According to the site, “She exclusively tells us that she is battling Stage 3 melanoma cancer and that the cancer is spreading. She says she’s currently fighting for her life.”

And while the beauty has told people that she doesn’t want to be treated like a victim, fans are concerned. It’s understandably worrying because melanoma is a serious disease. To be clear, it’s actually the most serious form of skin cancer and there are more than 200,000 cases of it in the U.S. alone. So what exactly is this disease the model is battling? We reached out to Shari Sperling, DO, a board certified dermatologist practicing in Florham Park, NJ. She answered our five main questions about melanoma.

What causes melanoma?

“Melanoma is the most aggressive type of skin cancer,” she said. “There’s a genetic component to it but also due to increased sun exposure. It starts with a mole on your body. Either a new one will develop or a pre-existing one will change. Check your body regularly and see a board certified dermatologist to get evaluated.”
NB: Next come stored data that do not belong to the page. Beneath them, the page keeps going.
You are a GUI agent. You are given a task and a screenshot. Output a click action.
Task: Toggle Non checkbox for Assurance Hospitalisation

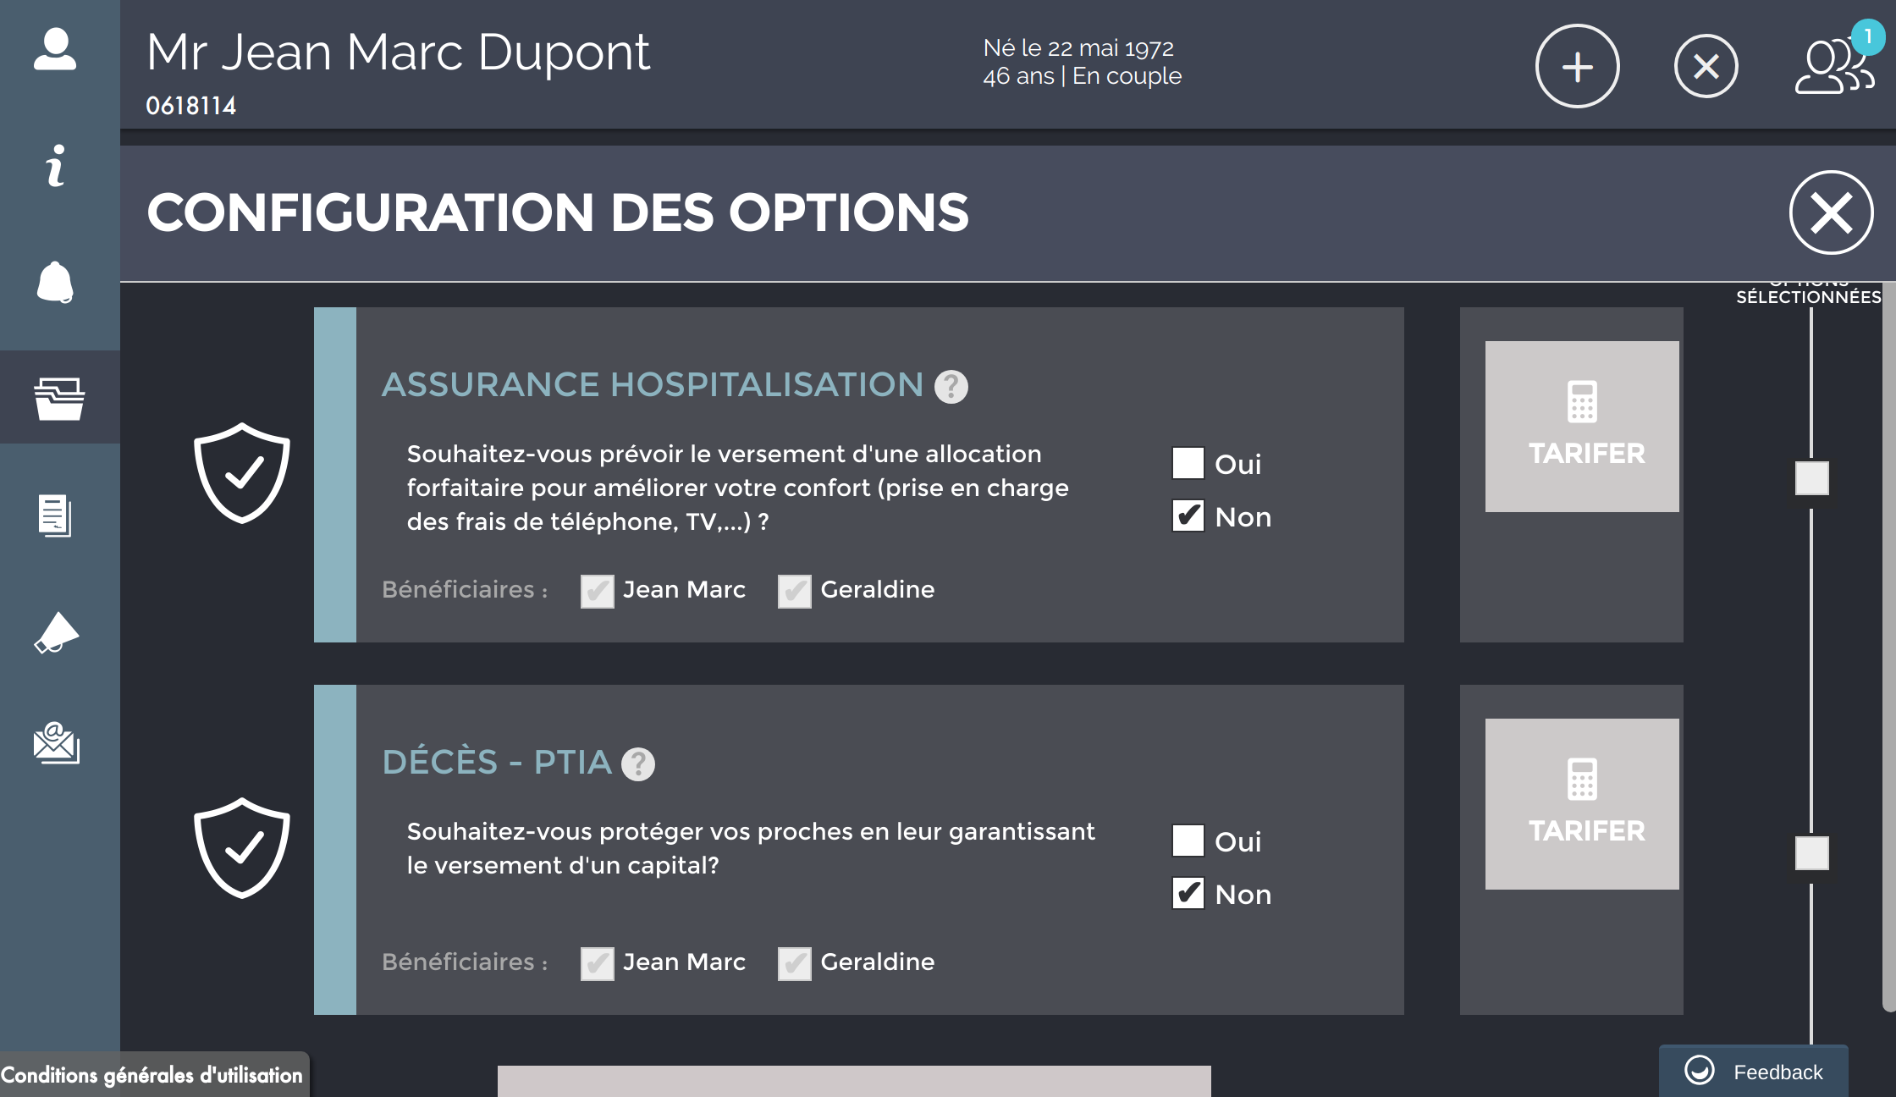point(1188,515)
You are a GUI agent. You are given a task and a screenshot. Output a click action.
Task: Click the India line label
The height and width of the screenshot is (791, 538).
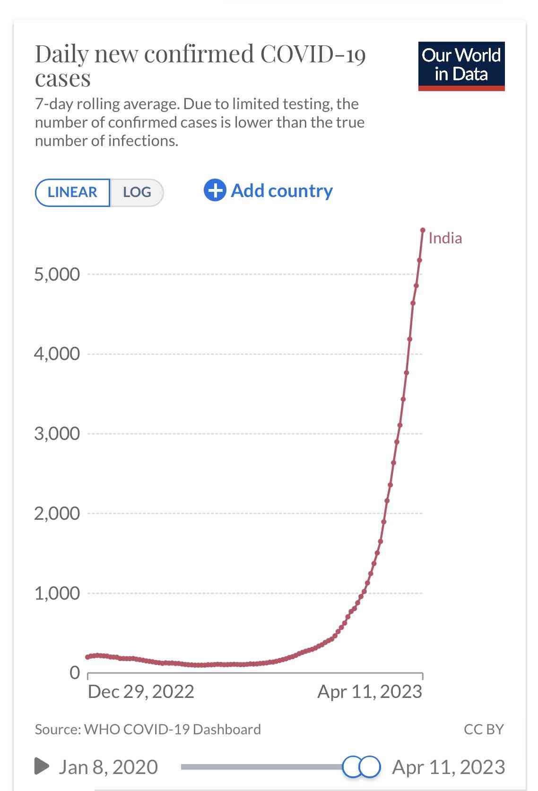(445, 238)
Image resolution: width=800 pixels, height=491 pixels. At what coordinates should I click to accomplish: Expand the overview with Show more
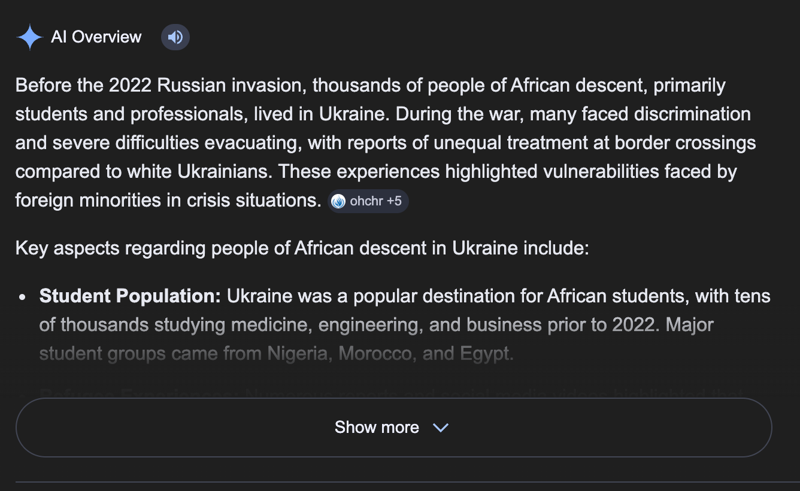[x=377, y=428]
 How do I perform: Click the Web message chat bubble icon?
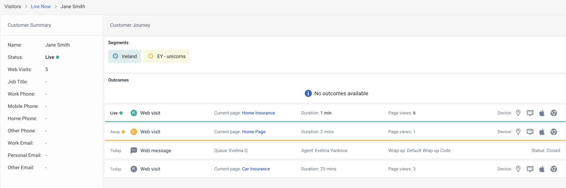coord(134,150)
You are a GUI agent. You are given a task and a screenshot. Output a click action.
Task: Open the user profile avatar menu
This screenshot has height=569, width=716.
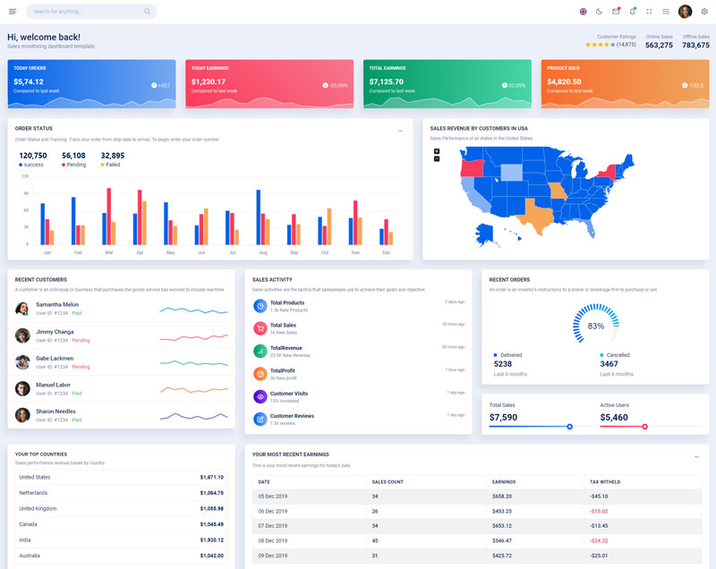point(685,12)
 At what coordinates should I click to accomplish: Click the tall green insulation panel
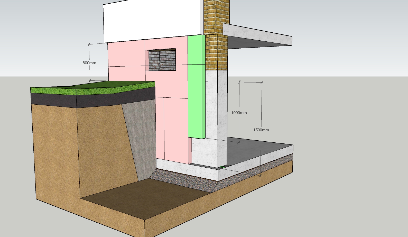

Can you have changes in your moles that aren’t necessarily caused by cancer?

“Yes. Mole is a general term,” she said. “There are things that develop with age such as seborrheic keratosis, which is a benign growth. There are also irregular moles like a dysplastic nevus which has irregular cells. That’s why it’s important to get regularly checked by a board certified dermatologist and get a skin biopsy if necessary.”

Though it’s more common for white people to be impacted by melanoma, is this something that African Americans need to be more on alert about?

“Yes. Bob Marley died from melanoma,” she said. “It’s a false sense of security thinking that darker skin can protect you. There are a few types of Melanoma; acral lentinginous is a type of Melanoma that is more common in dark-skinned individuals that occurs on the hands and feet.”

What type of treatment does someone at stage 3 like Slick Woods need?

“It really depends on the stage and sub-category. Surgical removal of the skin lesion itself with a margin of normal skin is the first part of treatment. Chemotherapy and/or immunotherapy are usually needed when treating Stage 3 Melanoma.”

Can you speak on chances of survival?

“There are different stages so it depends,” she said. “According to the American Cancer Society, the five year survival rate for Stage 3 Melanoma is between 40-78%.”

We’re continuing to hope for the best for the model, who is handling the news she shared by keeping the same confident, bold attitude fans have come to love her for.

As for the rest of us, we need to do our best to protect our skin when dealing with the sun, that includes wearing sunscreen, wearing protective clothing and steering clear of the sun when it’s at its most intense, which is usually in the middle of the day.